Toutefois, s'il s'agissait de n'examiner les choses qu'à travers les notions hindoues,
on pourrait répondre qu'aussitôt que, par des mariages exclusifs, les races spéciales des
brahmanes, des kschattryas, des vayçias eurent été fixées, la gradation, d'abord
supposée, quant à la pureté relative, devint bientôt réelle ; que les brahmanes se
trouvèrent être plus blancs que les kschattryas, ceux-ci que les hommes de la troisième
classe qui, à leur tour, dominèrent, en ce point, ceux de la quatrième, presque
entièrement noirs. En admettant cette façon de raisonner, il n'en est pas moins vrai que
les brahmanes eux-mêmes n'étaient plus des blancs parfaits et sans mélange. En face du
reste de l'espèce, vis-à-vis des Celtes, vis-à-vis des Slaves, et plus encore des autres
membres de la famille ariane, les Iraniens et les Sarmates, ils avaient adopté, dès lors,
une nationalité spéciale et étaient devenus distincts de la souche commune. Supérieurs
en illustration au reste des tribus blanches contemporaines, ils étaient inférieurs au
type primitif et n'en possédaient plus l'énergie ancienne.

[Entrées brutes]

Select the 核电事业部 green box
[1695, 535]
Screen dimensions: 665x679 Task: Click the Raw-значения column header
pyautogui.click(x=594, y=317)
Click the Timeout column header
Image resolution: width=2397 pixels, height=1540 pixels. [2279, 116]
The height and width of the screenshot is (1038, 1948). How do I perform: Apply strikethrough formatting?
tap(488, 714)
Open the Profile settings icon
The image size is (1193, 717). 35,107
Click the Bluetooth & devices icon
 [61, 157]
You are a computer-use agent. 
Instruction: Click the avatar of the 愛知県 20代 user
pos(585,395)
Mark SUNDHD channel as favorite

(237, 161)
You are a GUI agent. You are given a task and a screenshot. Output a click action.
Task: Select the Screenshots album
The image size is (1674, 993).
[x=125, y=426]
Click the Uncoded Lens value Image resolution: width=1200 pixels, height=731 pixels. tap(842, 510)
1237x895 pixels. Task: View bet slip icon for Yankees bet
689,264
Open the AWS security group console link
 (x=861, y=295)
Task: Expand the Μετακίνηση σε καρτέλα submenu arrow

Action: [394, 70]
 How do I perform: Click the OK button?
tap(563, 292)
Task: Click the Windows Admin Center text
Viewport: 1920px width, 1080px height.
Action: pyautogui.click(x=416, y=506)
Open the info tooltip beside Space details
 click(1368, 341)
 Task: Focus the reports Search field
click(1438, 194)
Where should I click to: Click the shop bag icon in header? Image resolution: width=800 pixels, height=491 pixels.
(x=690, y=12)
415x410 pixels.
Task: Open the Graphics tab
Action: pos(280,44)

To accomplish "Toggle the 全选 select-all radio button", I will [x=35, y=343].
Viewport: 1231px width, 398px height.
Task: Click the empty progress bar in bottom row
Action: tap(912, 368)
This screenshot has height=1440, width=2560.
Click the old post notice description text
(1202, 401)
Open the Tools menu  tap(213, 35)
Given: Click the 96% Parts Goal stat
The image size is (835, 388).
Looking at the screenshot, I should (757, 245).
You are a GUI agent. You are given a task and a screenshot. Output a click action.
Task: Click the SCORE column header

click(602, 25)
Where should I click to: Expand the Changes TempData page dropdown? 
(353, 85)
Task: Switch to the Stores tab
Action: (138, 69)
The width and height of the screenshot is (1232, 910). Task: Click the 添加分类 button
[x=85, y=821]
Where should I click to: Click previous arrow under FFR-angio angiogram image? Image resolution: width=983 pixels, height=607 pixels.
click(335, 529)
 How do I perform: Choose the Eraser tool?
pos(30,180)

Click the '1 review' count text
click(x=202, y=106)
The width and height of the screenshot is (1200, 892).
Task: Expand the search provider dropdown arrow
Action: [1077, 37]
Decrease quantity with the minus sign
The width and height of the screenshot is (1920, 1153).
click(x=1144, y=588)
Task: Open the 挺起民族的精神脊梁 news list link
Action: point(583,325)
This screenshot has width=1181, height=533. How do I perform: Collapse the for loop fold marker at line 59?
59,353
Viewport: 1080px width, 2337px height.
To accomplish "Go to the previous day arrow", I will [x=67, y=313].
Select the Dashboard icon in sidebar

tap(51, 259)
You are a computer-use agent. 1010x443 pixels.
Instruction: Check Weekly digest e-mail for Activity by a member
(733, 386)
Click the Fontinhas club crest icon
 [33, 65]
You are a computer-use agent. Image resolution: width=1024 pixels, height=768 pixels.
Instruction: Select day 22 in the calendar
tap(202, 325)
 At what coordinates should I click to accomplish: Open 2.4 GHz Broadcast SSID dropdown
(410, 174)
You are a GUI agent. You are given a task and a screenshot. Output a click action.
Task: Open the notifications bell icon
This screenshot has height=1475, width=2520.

— Consignes —
**A.** D'après le texte, quels autres membres de la famille ariane sont cités après les Celtes et les Slaves ?
**B.** Dans les entrées, recopiez la partie qui commence à la ligne contenant « will [x=35, y=343]. » et se termine à la ligne contenant « Open the Tools », en remplaçant « notice » par « message ».

— Corrigé —
**A.** Les Iraniens et les Sarmates.

**B.**
To accomplish "Toggle the 全选 select-all radio button", I will [x=35, y=343].
Viewport: 1231px width, 398px height.
Task: Click the empty progress bar in bottom row
Action: tap(912, 368)
This screenshot has height=1440, width=2560.
Click the old post message description text
(1202, 401)
Open the Tools menu  tap(213, 35)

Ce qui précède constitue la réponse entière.